┌─ Records provided

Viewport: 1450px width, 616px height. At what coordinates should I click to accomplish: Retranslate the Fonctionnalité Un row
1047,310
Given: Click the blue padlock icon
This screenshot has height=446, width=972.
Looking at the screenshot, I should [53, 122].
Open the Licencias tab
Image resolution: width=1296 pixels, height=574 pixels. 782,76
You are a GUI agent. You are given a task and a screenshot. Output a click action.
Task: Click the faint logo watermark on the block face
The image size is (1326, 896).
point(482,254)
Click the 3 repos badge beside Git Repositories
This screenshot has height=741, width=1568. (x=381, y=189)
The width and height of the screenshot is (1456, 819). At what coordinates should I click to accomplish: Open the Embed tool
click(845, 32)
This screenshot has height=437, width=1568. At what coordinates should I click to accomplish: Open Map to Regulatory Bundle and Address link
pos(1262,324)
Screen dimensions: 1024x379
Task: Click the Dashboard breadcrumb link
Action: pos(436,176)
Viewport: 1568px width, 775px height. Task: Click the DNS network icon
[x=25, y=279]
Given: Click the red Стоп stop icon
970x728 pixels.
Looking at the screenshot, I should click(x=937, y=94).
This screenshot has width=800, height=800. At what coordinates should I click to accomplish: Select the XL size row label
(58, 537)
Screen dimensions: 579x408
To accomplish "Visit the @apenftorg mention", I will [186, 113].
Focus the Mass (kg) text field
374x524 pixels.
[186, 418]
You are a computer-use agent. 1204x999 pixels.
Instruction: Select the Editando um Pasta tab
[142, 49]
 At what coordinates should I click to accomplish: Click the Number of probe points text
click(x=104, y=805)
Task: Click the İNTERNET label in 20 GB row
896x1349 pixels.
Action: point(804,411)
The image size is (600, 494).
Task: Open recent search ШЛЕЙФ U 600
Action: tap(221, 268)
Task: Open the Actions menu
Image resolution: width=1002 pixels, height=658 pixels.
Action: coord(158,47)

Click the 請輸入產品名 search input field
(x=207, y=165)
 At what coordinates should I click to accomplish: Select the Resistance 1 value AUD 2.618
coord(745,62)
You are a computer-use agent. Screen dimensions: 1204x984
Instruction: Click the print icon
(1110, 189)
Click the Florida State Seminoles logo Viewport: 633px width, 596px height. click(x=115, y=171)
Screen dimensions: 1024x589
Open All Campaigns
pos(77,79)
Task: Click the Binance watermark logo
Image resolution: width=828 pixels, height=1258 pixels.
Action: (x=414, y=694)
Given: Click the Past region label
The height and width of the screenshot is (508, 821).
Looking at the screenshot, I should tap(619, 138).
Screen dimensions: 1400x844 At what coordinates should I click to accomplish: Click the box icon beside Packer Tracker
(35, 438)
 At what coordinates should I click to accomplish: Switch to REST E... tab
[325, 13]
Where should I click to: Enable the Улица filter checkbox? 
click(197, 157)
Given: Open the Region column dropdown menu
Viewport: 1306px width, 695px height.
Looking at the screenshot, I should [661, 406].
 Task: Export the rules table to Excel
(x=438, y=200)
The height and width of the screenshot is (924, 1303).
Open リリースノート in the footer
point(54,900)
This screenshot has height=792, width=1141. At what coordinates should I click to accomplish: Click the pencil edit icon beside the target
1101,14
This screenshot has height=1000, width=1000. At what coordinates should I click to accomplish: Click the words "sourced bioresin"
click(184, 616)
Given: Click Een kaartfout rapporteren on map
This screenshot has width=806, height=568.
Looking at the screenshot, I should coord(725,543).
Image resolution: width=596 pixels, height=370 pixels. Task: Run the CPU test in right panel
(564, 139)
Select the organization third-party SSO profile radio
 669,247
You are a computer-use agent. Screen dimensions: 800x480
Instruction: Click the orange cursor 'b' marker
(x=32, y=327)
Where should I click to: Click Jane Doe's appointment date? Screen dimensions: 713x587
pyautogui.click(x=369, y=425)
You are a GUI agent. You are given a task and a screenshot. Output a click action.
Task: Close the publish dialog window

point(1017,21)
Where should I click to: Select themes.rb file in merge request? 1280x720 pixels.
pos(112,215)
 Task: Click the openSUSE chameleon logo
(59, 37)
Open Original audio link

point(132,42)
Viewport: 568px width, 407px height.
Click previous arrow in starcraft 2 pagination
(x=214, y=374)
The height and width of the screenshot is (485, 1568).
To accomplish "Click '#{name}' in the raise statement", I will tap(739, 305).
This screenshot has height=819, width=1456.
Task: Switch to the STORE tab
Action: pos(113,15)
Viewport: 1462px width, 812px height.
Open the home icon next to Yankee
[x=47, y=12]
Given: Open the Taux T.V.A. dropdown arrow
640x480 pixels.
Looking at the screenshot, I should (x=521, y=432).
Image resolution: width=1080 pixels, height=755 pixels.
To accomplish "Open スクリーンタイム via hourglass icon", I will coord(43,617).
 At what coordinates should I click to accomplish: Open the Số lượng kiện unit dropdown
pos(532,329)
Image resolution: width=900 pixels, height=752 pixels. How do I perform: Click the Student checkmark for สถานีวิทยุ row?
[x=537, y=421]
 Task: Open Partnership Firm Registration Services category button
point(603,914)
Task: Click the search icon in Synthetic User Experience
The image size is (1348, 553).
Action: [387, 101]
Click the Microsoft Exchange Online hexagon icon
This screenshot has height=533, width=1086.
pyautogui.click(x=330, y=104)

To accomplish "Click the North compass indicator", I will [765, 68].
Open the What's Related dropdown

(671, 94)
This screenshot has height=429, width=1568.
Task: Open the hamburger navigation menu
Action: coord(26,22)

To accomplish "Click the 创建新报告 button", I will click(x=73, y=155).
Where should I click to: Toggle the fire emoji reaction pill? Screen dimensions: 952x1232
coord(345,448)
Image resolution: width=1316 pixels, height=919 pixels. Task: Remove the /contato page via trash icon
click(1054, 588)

└─

Reproduce the lines of the records above verbatim, from the first to the last.

Viewport: 1450px width, 616px height. At what coordinates should I click to accomplish: Retranslate the Fonctionnalité Un row
1047,310
Given: Click the blue padlock icon
This screenshot has height=446, width=972.
Looking at the screenshot, I should [53, 122].
Open the Licencias tab
Image resolution: width=1296 pixels, height=574 pixels. 782,76
You are a GUI agent. You are given a task and a screenshot. Output a click action.
Task: Click the faint logo watermark on the block face
The image size is (1326, 896).
point(482,254)
Click the 3 repos badge beside Git Repositories
This screenshot has height=741, width=1568. (x=381, y=189)
The width and height of the screenshot is (1456, 819). At what coordinates should I click to accomplish: Open the Embed tool
click(845, 32)
This screenshot has height=437, width=1568. At what coordinates should I click to accomplish: Open Map to Regulatory Bundle and Address link
pos(1262,324)
Screen dimensions: 1024x379
Task: Click the Dashboard breadcrumb link
Action: pos(436,176)
Viewport: 1568px width, 775px height. Task: Click the DNS network icon
[x=25, y=279]
Given: Click the red Стоп stop icon
970x728 pixels.
Looking at the screenshot, I should click(x=937, y=94).
This screenshot has width=800, height=800. At what coordinates should I click to accomplish: Select the XL size row label
(58, 537)
Screen dimensions: 579x408
To accomplish "Visit the @apenftorg mention", I will [186, 113].
Focus the Mass (kg) text field
374x524 pixels.
[186, 418]
You are a computer-use agent. 1204x999 pixels.
Instruction: Select the Editando um Pasta tab
[142, 49]
 At what coordinates should I click to accomplish: Click the Number of probe points text
click(x=104, y=805)
Task: Click the İNTERNET label in 20 GB row
896x1349 pixels.
Action: point(804,411)
The image size is (600, 494).
Task: Open recent search ШЛЕЙФ U 600
Action: tap(221, 268)
Task: Open the Actions menu
Image resolution: width=1002 pixels, height=658 pixels.
Action: coord(158,47)

Click the 請輸入產品名 search input field
(x=207, y=165)
 At what coordinates should I click to accomplish: Select the Resistance 1 value AUD 2.618
coord(745,62)
You are a computer-use agent. Screen dimensions: 1204x984
Instruction: Click the print icon
(1110, 189)
Click the Florida State Seminoles logo Viewport: 633px width, 596px height. click(x=115, y=171)
Screen dimensions: 1024x589
Open All Campaigns
pos(77,79)
Task: Click the Binance watermark logo
Image resolution: width=828 pixels, height=1258 pixels.
Action: (x=414, y=694)
Given: Click the Past region label
The height and width of the screenshot is (508, 821).
Looking at the screenshot, I should tap(619, 138).
Screen dimensions: 1400x844 At what coordinates should I click to accomplish: Click the box icon beside Packer Tracker
(35, 438)
 At what coordinates should I click to accomplish: Switch to REST E... tab
[325, 13]
Where should I click to: Enable the Улица filter checkbox? 
click(197, 157)
Given: Open the Region column dropdown menu
Viewport: 1306px width, 695px height.
Looking at the screenshot, I should [661, 406].
 Task: Export the rules table to Excel
(x=438, y=200)
The height and width of the screenshot is (924, 1303).
Open リリースノート in the footer
point(54,900)
This screenshot has height=792, width=1141. At what coordinates should I click to accomplish: Click the pencil edit icon beside the target
1101,14
This screenshot has height=1000, width=1000. At what coordinates should I click to accomplish: Click the words "sourced bioresin"
click(184, 616)
Given: Click Een kaartfout rapporteren on map
This screenshot has width=806, height=568.
Looking at the screenshot, I should coord(725,543).
Image resolution: width=596 pixels, height=370 pixels. Task: Run the CPU test in right panel
(564, 139)
Select the organization third-party SSO profile radio
 669,247
You are a computer-use agent. Screen dimensions: 800x480
Instruction: Click the orange cursor 'b' marker
(x=32, y=327)
Where should I click to: Click Jane Doe's appointment date? Screen dimensions: 713x587
pyautogui.click(x=369, y=425)
You are a GUI agent. You are given a task and a screenshot. Output a click action.
Task: Close the publish dialog window

point(1017,21)
Where should I click to: Select themes.rb file in merge request? 1280x720 pixels.
pos(112,215)
 Task: Click the openSUSE chameleon logo
(59, 37)
Open Original audio link

point(132,42)
Viewport: 568px width, 407px height.
Click previous arrow in starcraft 2 pagination
(x=214, y=374)
The height and width of the screenshot is (485, 1568).
To accomplish "Click '#{name}' in the raise statement", I will tap(739, 305).
This screenshot has height=819, width=1456.
Task: Switch to the STORE tab
Action: pos(113,15)
Viewport: 1462px width, 812px height.
Open the home icon next to Yankee
[x=47, y=12]
Given: Open the Taux T.V.A. dropdown arrow
640x480 pixels.
Looking at the screenshot, I should (x=521, y=432).
Image resolution: width=1080 pixels, height=755 pixels.
To accomplish "Open スクリーンタイム via hourglass icon", I will coord(43,617).
 At what coordinates should I click to accomplish: Open the Số lượng kiện unit dropdown
pos(532,329)
Image resolution: width=900 pixels, height=752 pixels. How do I perform: Click the Student checkmark for สถานีวิทยุ row?
[x=537, y=421]
 Task: Open Partnership Firm Registration Services category button
point(603,914)
Task: Click the search icon in Synthetic User Experience
The image size is (1348, 553).
Action: [387, 101]
Click the Microsoft Exchange Online hexagon icon
This screenshot has height=533, width=1086.
pyautogui.click(x=330, y=104)

To accomplish "Click the North compass indicator", I will [765, 68].
Open the What's Related dropdown

(671, 94)
This screenshot has height=429, width=1568.
Task: Open the hamburger navigation menu
Action: coord(26,22)

To accomplish "Click the 创建新报告 button", I will click(x=73, y=155).
Where should I click to: Toggle the fire emoji reaction pill? Screen dimensions: 952x1232
coord(345,448)
Image resolution: width=1316 pixels, height=919 pixels. Task: Remove the /contato page via trash icon
click(1054, 588)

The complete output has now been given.